Diz também o mesmo santo:

“Não há dúvida que Jesus Cristo, que partilha a divindade, a glória e o poder com o seu Pai, quis ensinar-nos, rezando depois do seu batismo, que nós também, embora o céu se nos abra pelo sacramento do batismo, não devemos, por essa razão, permanecer ociosos, mas pelo contrário entregar-nos cada vez mais ao jejum, à oração e às boas obras; pois – embora no Batismo todos os nossos pecados nos tenham sido perdoados – ainda estamos expostos à fraqueza e fragilidade humana. É verdade que atravessamos o Mar Vermelho; vimos com alegria os egípcios que nos perseguiam, engolidos nas águas, mas outros inimigos esperam-nos no deserto da vida; devemos, com a ajuda da graça de Jesus Cristo, combatê-los com coragem e vencê-los, a fim de alcançar a verdadeira pátria”.

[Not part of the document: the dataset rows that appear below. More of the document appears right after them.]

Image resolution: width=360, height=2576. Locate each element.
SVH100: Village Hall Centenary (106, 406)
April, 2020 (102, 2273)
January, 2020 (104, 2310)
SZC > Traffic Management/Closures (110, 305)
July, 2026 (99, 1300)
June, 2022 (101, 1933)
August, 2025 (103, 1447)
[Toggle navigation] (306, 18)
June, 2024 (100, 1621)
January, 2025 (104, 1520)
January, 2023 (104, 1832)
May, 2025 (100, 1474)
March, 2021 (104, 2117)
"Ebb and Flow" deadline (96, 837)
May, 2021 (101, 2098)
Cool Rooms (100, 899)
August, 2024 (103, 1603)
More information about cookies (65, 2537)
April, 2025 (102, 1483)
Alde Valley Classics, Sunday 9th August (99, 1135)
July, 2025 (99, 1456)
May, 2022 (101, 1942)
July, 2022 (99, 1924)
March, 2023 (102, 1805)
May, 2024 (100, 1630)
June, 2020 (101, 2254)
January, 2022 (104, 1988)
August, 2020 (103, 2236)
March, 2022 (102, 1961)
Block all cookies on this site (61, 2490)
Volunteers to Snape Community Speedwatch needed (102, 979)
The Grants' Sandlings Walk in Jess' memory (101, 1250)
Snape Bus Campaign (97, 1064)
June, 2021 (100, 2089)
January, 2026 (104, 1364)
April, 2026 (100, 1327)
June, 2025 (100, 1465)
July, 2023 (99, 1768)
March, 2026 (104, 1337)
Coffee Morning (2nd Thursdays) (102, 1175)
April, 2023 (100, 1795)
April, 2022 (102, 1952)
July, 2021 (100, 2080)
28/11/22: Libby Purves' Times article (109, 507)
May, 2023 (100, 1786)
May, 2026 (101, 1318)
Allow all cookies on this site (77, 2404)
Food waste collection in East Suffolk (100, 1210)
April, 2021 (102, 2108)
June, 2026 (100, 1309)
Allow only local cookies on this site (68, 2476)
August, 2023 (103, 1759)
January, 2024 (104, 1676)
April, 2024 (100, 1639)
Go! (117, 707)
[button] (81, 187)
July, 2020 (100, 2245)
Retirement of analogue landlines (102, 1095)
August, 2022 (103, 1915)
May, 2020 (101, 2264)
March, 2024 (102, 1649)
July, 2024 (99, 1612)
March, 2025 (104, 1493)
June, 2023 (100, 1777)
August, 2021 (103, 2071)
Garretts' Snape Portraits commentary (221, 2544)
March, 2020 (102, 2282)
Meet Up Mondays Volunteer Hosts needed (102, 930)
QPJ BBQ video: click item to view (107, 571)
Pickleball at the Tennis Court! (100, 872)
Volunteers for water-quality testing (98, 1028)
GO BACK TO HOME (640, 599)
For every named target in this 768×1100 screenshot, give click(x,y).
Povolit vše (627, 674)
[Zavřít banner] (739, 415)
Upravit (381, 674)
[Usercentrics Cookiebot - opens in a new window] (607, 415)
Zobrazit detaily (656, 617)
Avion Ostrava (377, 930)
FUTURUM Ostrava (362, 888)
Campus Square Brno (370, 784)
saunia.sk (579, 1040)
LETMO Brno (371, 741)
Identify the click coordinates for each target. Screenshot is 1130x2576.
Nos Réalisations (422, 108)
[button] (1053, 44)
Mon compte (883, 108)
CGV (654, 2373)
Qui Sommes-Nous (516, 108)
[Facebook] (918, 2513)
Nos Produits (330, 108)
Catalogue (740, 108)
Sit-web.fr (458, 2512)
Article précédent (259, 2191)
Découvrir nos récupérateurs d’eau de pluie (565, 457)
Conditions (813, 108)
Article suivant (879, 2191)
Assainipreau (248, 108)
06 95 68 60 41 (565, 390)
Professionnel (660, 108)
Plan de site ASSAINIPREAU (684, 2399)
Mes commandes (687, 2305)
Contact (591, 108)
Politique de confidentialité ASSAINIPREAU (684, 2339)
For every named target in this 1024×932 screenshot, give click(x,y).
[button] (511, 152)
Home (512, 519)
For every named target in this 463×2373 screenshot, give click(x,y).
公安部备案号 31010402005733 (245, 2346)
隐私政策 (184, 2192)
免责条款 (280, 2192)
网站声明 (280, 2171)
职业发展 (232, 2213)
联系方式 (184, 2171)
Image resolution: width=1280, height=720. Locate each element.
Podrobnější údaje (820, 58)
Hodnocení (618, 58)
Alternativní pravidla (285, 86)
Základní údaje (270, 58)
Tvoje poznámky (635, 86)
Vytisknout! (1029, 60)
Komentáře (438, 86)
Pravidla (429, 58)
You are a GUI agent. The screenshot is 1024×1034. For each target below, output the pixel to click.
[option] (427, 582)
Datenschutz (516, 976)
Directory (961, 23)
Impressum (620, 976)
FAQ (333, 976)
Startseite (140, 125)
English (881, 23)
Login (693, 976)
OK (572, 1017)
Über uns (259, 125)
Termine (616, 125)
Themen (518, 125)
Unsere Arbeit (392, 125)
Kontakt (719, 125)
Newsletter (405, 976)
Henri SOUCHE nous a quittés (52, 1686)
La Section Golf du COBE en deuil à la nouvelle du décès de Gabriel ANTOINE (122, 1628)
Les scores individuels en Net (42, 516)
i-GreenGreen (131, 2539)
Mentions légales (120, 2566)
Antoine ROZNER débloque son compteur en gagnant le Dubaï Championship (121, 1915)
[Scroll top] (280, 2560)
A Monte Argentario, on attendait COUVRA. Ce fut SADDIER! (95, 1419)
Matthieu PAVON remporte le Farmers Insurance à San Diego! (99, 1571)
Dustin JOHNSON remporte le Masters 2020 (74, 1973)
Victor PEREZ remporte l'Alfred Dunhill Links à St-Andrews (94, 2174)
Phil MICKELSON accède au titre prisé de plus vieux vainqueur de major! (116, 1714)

         O Espírito Santo desceu então visivelmente sob a forma de pomba e repousou sobre a cabeça de Jesus. Ele desceu não pela sua graça, pois desde o primeiro instante da sua concepção Jesus recebeu-a em toda a sua plenitude, mas aos olhos de todos, e isto por três razões principais. Primeiro, para nos ensinar que Jesus Cristo possuía a graça em toda a sua plenitude; segundo, que o Espírito Santo é realmente dado àqueles que recebem o batismo com boas disposições; terceiro, que é o próprio Jesus que nos batiza com o Espírito Santo, purificando-nos de todas as nossas impurezas. Apareceu à vista de todos na forma corporal de uma pomba, para nos ensinar que n’Ele habita a simplicidade e a mansidão, sem qualquer mistura de fel ou amargura, e que Ele se comunica apenas àqueles que são mansos e humildes de coração. Ele tomou esta forma para nos mostrar novamente que o Espírito Santo habita apenas no coração daqueles que possuem verdadeira caridade, o amor de Deus, especialmente representado pela pomba. Diz São Crisóstomo:

“O Espírito Santo quis aparecer sob a forma de pomba, porque, de todos os animais, é o único que pratica a fidelidade no amor e isso é seu emblema. Os servos do diabo podem simular na aparência todas as virtudes que os verdadeiros servos de Deus realmente praticam, mas o espírito impuro não pode fingir a caridade inspirada pelo Espírito Santo. A razão pela qual o Espírito Santo reservou especialmente para si a caridade é dar a conhecer seguramente, pela prática desta virtude, aqueles em quem Ele verdadeiramente habita pela sua graça”.

Diz o mesmo santo:

“O que acontece aqui foi figurado no Antigo Testamento. De fato, tal como depois do dilúvio a pomba, carregando no seu bico um ramo de oliveira, veio anunciar, àqueles que tinham sido salvos das águas, que a ira de Deus foi apaziguada e que a calma foi restaurada em toda a terra, assim também o Espírito Santo que apareceu no batismo de Jesus sob a forma de uma pomba, nos anuncia a misericórdia divina, esta misericórdia que, pela virtude da água do batismo, nos redime dos nossos pecados e nos confere graça; Depois, no lugar do ramo de oliveira, mostra-nos o Libertador prometido, que deverá realizar a redenção do gênero humano”.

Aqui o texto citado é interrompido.